Whirlpool Varese vs. AJ Milano 87 - 95


Statistiche

Una Milano coriacea esce alla distanza e doma una Whirlpool Varese effimera. Dopo un primo tempo in cui l’Armani perde palloni su palloni, in un terzo quarto finalmente “parsimonioso” un parziale di 13 a 0 pone le basi della vittoria, che diventa anche larga e ad alto punteggio.
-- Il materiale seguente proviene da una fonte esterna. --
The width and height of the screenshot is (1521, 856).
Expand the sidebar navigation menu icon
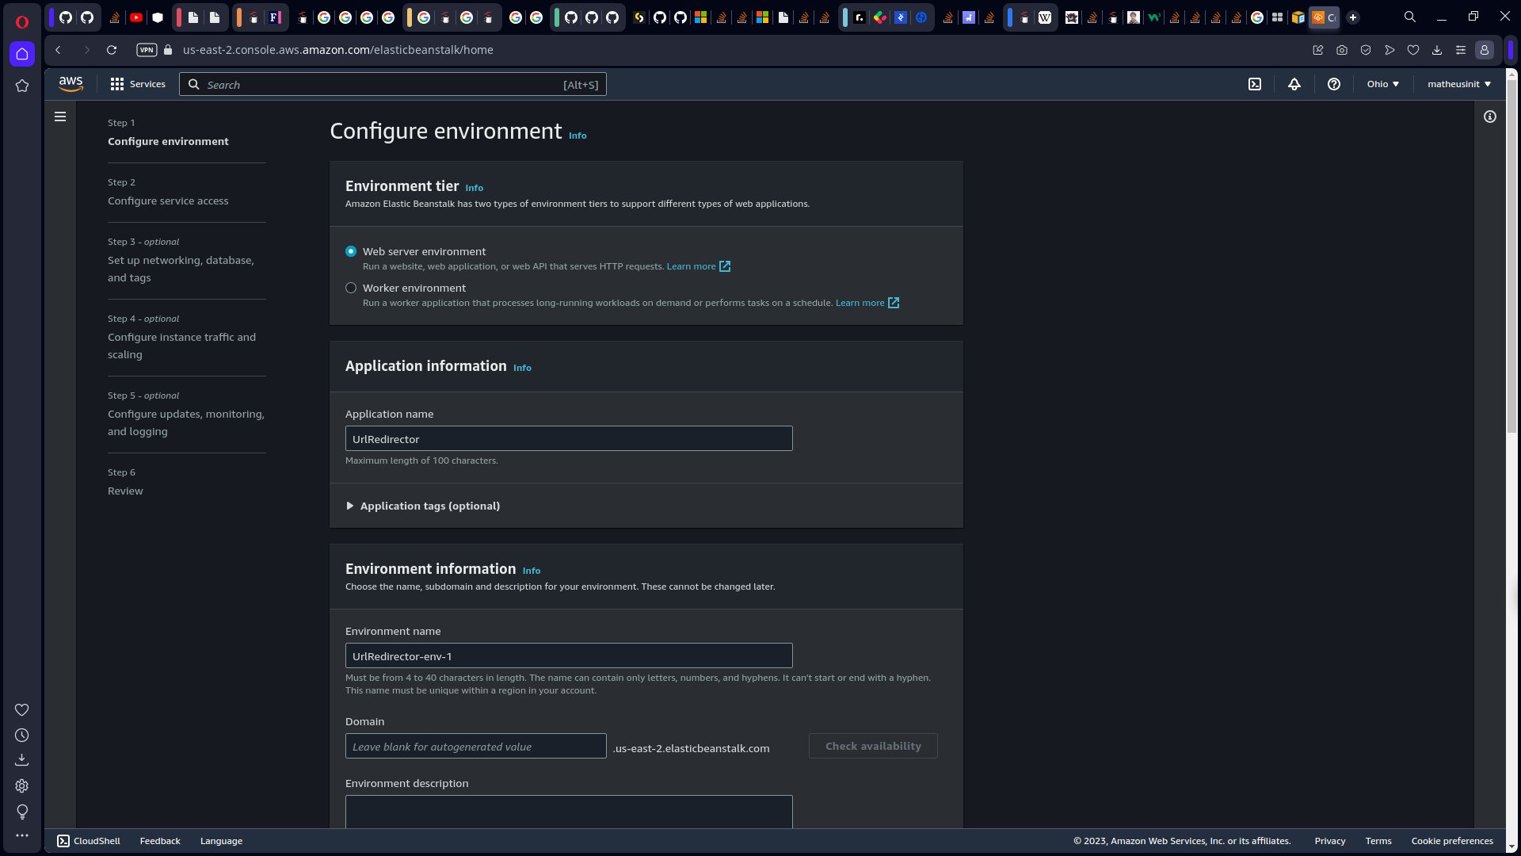click(59, 116)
Mio MVP: la miglior partita di Joseph Blair in maglia Olimpia? Probabilmente si: lo dicono i 26 punti, il 32 di valutazione, l’11 su 12 al tiro da 2 e il 100% ai liberi. Sembrava un dominio sterile nel primo tempo quando l’Olimpia non riusciva a capitalizzare la superiorità del suo centro – ben imbeccato da un Bulleri utile e preciso nel servirlo nonostante l’infortunio al pollice – ma alla lunga la serata di Giuseppone ha avuto la migliore conclusione possibile.
La piazza d’onore va a Danilo Gallinari perché la svolta del match in nostro favore parte dalle sue iniziative: schiacciata a due mani sul suo errore da tre, gioco spalle a canestro per due punti più fallo. E un particolare di lucidità da campione: prima di quest’ultima azione contro Holland guarda il cronometro per sapere quanto tempo gli rimane.
E’ sembrato l’esempio del nostro wonderboy a svegliare i Garris e i Calabria che hanno poi messo punti importanti dopo un inizio davvero dimesso e preoccupante.

L’azione: Joseph Blair contrasta Holland in entrata, cattura il rimbalzo sul suo errore, apre per Garris che si invola in contropiede e serve un preciso passaggio schiacciato per l’accorrente e medesimo Blair che schiaccia di prepotenza di destro.

Su Varese: Quando si spegne l’estro di Holland, di Varese rimane molto poco. Le percentuali da 2 di Milano alla fine sono quasi irreali, un 80,6% che segnala forse una preparazione al match non ottimale.
Galanda non gioca la partita dell’ex, presto in difficoltà per i falli nonostante apra il match con la sua classica bomba frontale. La sua annata milanese è stata sicuramente deficitaria e passibile di molte critiche ma l’uscita di Corbelli che lo ha bollato e scaricato come un ripiego è da considerarsi l’ennesima caduta di stile.

I meno: alla fine tutti i giocatori schierati hanno portato il loro contributo alla causa. Bravo Schultze (autore di un intervento un po’ malandrino su Carter…) a fare il Galanda da tre. Bravo Green con la sua energia bravo nello smazzare assist.
Bene alla fine, come già detto, Garris e Calabria partiti malissimo. Alla fine i meno convincenti, in prospettiva, sono stati Tusek e Watson: dell’ultimo continua a spaventarmi la mancanza di lucidità di certe scelte e atteggiamenti.